## RECORDS PROVIDED:

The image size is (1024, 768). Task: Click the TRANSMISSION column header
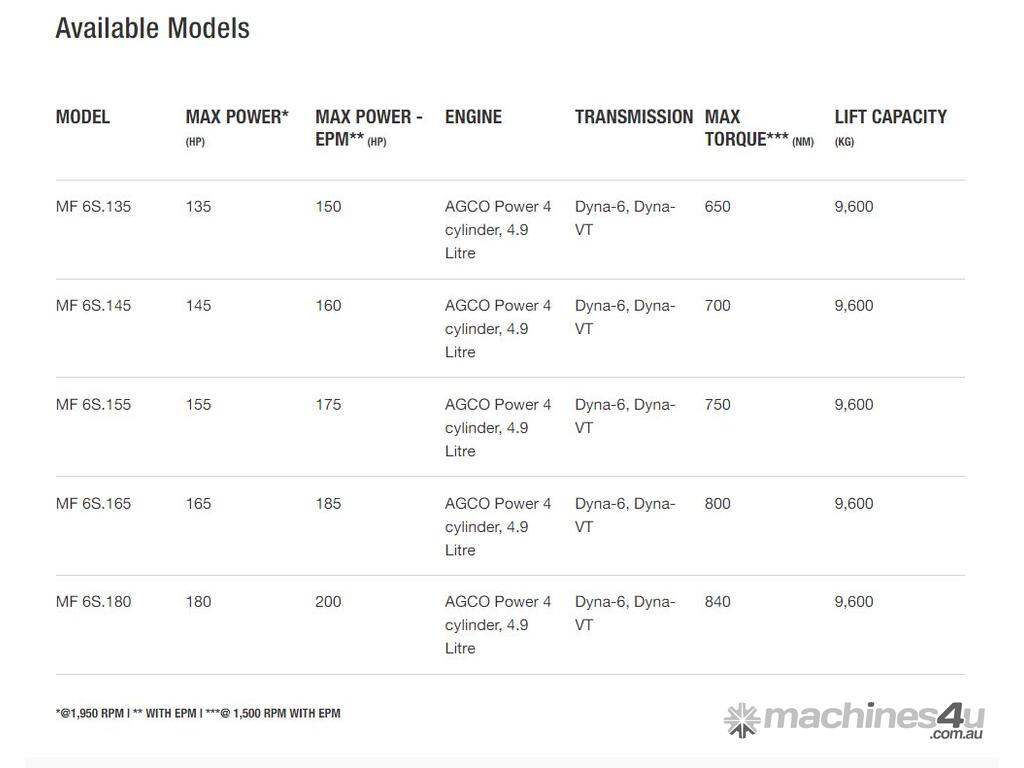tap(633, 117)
--
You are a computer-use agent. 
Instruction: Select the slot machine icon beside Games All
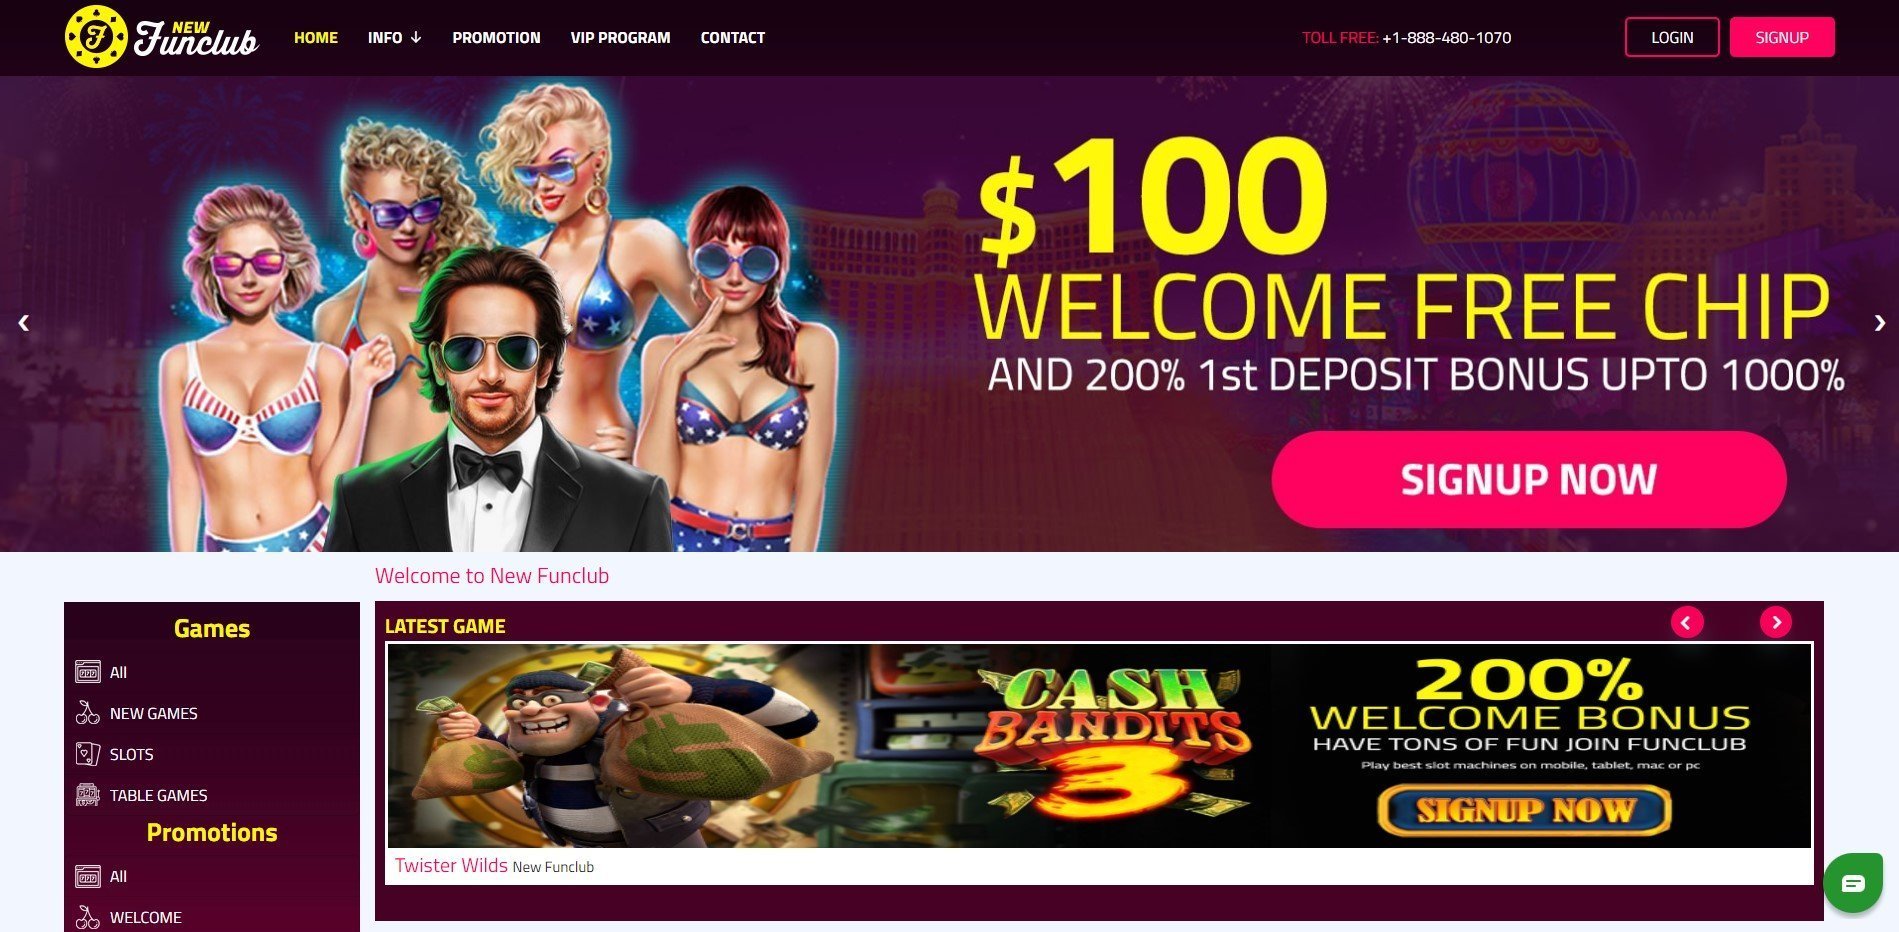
--
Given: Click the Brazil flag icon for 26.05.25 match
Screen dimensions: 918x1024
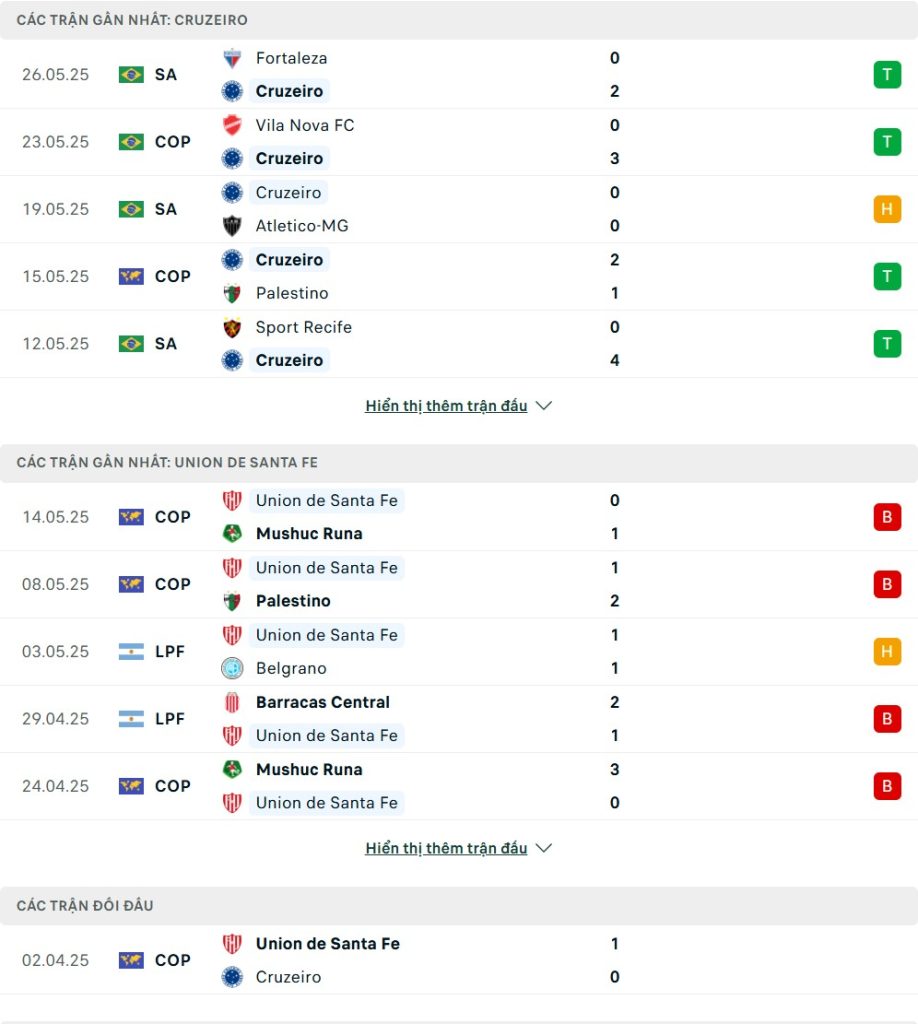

## WHAT IS BEING ASKED:
From the records above, extract exactly and only the lines that begin at the line with "Given: Click the" and stop after the line with "Screen dimensions: 918x1024".

## WORKED SOLUTION:
Given: Click the Brazil flag icon for 26.05.25 match
Screen dimensions: 918x1024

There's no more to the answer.